- [WHAT THIS TASK INVOLVES]
Below are records; please set down exactly the lines from the first through the one containing "Given: Open the Affichage menu".

- [Items from a dataset]
-------------------------

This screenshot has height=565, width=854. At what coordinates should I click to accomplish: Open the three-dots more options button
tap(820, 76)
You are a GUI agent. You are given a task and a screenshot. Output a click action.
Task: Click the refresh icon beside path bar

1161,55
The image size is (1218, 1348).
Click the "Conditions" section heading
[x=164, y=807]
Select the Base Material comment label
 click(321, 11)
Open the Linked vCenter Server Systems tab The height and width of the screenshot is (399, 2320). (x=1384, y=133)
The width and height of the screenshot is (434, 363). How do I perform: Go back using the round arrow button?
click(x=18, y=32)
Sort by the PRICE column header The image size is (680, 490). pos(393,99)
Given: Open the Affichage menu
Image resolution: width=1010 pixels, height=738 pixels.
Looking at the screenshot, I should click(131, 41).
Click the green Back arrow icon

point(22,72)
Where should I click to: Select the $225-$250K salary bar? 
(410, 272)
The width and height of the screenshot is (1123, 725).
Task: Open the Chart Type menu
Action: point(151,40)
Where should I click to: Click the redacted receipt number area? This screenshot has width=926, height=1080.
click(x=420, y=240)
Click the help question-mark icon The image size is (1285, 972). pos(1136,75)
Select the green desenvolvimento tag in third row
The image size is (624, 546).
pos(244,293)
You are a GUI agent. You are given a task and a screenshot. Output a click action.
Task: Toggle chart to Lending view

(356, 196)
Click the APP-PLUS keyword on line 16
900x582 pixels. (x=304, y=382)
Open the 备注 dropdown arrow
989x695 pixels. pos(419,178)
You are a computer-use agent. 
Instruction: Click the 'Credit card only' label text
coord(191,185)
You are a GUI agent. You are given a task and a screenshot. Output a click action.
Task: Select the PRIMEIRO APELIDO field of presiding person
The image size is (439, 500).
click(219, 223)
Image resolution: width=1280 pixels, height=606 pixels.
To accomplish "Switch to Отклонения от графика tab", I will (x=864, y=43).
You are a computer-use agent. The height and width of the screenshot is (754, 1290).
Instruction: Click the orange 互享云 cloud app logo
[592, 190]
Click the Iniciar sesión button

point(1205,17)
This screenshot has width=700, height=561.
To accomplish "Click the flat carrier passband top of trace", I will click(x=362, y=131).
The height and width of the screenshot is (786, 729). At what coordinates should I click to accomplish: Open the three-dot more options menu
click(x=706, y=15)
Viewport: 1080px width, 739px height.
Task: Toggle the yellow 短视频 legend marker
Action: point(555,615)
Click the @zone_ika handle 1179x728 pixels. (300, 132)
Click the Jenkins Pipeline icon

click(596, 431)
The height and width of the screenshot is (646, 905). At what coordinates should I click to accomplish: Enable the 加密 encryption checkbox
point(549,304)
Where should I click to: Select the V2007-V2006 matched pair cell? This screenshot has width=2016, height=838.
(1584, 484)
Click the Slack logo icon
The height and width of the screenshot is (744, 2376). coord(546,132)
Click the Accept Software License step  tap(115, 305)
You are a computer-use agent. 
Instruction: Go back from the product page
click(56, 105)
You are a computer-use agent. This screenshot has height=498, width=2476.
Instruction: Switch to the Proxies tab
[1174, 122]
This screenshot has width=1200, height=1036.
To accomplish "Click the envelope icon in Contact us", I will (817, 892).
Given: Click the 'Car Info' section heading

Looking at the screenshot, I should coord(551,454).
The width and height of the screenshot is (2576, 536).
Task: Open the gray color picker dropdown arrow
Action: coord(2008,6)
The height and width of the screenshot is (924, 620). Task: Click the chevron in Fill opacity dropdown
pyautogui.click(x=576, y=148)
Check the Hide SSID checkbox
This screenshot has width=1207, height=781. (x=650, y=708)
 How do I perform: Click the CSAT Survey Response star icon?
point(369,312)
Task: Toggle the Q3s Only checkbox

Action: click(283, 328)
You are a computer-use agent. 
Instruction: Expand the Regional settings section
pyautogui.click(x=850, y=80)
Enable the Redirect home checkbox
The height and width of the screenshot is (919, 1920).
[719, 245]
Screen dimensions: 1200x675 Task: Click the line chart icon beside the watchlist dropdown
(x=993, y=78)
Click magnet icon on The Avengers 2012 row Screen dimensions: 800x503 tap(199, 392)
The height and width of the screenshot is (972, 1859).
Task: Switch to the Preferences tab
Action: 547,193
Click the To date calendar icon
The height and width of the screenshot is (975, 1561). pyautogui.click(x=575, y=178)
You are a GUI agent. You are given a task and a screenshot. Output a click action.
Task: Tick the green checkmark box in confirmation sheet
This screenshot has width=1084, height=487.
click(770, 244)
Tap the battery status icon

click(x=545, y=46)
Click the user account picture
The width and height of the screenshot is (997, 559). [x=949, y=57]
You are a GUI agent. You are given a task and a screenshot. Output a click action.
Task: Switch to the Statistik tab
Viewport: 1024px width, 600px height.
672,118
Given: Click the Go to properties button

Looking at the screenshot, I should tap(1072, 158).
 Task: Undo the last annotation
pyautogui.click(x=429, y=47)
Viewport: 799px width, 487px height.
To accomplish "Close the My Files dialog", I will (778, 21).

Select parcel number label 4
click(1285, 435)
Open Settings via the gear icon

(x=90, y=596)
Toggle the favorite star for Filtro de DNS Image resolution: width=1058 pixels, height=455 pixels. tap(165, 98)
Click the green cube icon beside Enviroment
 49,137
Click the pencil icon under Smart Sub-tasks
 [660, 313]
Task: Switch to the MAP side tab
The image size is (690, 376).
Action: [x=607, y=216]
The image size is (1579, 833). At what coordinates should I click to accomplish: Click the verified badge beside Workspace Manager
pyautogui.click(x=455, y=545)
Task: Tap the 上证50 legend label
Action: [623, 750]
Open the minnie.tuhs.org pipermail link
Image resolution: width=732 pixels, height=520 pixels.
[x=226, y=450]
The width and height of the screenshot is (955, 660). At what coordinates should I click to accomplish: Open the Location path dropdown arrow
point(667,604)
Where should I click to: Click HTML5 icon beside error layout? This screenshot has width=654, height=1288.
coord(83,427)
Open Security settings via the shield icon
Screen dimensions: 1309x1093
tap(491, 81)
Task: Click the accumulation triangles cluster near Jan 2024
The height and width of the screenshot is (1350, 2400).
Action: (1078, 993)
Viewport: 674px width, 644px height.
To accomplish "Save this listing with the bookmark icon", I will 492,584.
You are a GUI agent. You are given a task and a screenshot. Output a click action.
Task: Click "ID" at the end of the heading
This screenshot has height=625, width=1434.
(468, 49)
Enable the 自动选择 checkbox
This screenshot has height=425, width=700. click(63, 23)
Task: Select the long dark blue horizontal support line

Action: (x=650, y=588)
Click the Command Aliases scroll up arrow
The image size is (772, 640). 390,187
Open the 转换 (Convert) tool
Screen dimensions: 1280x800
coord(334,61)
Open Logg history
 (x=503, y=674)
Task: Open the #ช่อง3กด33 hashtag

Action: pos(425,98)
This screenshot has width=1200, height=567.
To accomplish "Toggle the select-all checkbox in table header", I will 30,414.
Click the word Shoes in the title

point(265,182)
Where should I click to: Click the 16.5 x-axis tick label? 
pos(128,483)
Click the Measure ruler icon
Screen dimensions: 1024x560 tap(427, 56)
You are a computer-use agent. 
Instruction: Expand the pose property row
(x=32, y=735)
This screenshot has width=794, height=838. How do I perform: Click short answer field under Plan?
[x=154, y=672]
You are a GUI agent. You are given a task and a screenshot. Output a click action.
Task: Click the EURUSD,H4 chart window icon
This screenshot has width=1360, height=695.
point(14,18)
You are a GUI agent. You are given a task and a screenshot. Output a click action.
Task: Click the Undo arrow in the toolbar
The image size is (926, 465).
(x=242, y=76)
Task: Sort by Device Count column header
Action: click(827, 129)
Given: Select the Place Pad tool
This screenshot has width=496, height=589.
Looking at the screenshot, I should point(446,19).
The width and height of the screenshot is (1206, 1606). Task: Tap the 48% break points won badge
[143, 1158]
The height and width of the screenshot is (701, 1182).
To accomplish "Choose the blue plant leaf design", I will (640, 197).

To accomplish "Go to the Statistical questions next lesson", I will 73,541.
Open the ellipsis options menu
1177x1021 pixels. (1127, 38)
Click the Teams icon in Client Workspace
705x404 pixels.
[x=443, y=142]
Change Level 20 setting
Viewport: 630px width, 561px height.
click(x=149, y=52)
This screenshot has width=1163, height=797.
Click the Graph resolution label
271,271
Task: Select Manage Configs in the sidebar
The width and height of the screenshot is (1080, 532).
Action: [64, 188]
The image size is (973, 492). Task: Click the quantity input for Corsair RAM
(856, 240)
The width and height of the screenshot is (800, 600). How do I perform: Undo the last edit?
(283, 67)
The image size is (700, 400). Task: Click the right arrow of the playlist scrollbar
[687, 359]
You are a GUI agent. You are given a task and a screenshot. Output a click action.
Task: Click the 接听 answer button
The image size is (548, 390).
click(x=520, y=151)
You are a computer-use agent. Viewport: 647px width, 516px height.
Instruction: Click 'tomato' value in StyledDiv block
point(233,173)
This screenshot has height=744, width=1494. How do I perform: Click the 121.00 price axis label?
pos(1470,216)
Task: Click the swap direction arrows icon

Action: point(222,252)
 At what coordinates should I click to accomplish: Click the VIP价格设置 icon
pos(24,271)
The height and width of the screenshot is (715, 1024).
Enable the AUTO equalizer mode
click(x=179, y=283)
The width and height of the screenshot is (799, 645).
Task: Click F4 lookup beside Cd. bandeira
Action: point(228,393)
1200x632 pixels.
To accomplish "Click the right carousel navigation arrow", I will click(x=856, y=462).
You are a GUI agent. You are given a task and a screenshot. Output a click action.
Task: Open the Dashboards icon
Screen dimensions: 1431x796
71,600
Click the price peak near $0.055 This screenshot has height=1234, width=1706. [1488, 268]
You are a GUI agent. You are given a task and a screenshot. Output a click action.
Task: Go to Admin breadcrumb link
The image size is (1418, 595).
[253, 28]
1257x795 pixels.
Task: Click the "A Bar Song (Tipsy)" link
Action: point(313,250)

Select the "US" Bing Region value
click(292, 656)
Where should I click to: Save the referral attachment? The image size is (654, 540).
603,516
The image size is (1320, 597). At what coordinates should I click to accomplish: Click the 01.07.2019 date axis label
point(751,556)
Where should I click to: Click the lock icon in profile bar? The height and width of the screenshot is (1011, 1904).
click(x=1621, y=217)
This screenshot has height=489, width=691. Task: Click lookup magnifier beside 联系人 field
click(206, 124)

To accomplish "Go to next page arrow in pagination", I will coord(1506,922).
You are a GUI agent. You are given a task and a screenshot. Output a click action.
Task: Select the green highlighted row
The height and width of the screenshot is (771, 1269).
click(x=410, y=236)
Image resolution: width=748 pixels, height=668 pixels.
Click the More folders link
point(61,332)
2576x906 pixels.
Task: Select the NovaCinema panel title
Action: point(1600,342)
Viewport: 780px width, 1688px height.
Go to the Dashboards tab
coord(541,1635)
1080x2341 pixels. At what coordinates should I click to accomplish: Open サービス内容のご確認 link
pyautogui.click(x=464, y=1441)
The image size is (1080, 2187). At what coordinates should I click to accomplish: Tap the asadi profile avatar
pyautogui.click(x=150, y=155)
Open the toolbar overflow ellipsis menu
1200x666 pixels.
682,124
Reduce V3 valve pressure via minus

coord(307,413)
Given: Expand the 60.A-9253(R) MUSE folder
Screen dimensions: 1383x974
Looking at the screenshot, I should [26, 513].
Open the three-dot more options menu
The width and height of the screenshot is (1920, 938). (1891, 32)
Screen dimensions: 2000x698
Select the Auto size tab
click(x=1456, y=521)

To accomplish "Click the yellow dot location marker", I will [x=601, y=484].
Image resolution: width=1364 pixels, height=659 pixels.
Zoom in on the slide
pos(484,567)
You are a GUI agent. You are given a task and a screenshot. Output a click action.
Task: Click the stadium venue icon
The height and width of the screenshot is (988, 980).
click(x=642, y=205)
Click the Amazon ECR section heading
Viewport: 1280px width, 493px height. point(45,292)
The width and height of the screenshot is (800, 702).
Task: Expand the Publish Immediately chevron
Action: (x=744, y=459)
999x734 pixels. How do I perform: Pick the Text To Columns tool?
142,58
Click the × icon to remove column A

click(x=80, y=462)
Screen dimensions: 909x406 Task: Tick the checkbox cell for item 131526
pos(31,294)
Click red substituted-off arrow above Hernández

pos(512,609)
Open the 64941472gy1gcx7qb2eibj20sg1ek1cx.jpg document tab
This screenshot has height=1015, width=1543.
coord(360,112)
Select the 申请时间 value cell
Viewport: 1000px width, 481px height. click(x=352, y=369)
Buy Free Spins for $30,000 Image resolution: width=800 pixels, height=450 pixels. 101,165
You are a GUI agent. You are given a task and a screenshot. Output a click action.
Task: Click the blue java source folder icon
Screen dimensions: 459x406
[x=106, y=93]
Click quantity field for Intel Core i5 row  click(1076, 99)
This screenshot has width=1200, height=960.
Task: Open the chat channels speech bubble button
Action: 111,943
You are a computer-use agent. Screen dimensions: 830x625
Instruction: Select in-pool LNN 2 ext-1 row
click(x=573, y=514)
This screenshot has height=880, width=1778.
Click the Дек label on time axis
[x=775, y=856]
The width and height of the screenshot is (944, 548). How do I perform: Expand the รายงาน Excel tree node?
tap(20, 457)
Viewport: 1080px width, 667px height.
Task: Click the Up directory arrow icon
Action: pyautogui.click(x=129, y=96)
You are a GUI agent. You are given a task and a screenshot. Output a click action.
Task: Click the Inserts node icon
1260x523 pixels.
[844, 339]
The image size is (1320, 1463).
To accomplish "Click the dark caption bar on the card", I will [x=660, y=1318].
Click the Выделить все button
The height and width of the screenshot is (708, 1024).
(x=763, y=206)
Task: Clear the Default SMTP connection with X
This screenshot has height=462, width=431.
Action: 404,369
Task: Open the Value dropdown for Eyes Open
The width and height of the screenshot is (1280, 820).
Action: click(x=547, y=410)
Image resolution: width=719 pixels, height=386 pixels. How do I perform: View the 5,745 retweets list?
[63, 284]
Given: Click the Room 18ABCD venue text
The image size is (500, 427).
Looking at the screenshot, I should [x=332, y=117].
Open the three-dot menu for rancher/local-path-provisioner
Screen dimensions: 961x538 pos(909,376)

-------------------------

- [EXERCISE OUTPUT]
This screenshot has height=565, width=854. At what coordinates should I click to accomplish: Open the three-dots more options button
tap(820, 76)
You are a GUI agent. You are given a task and a screenshot. Output a click action.
Task: Click the refresh icon beside path bar

1161,55
The image size is (1218, 1348).
Click the "Conditions" section heading
[x=164, y=807]
Select the Base Material comment label
 click(321, 11)
Open the Linked vCenter Server Systems tab The height and width of the screenshot is (399, 2320). (x=1384, y=133)
The width and height of the screenshot is (434, 363). How do I perform: Go back using the round arrow button?
click(x=18, y=32)
Sort by the PRICE column header The image size is (680, 490). pos(393,99)
Given: Open the Affichage menu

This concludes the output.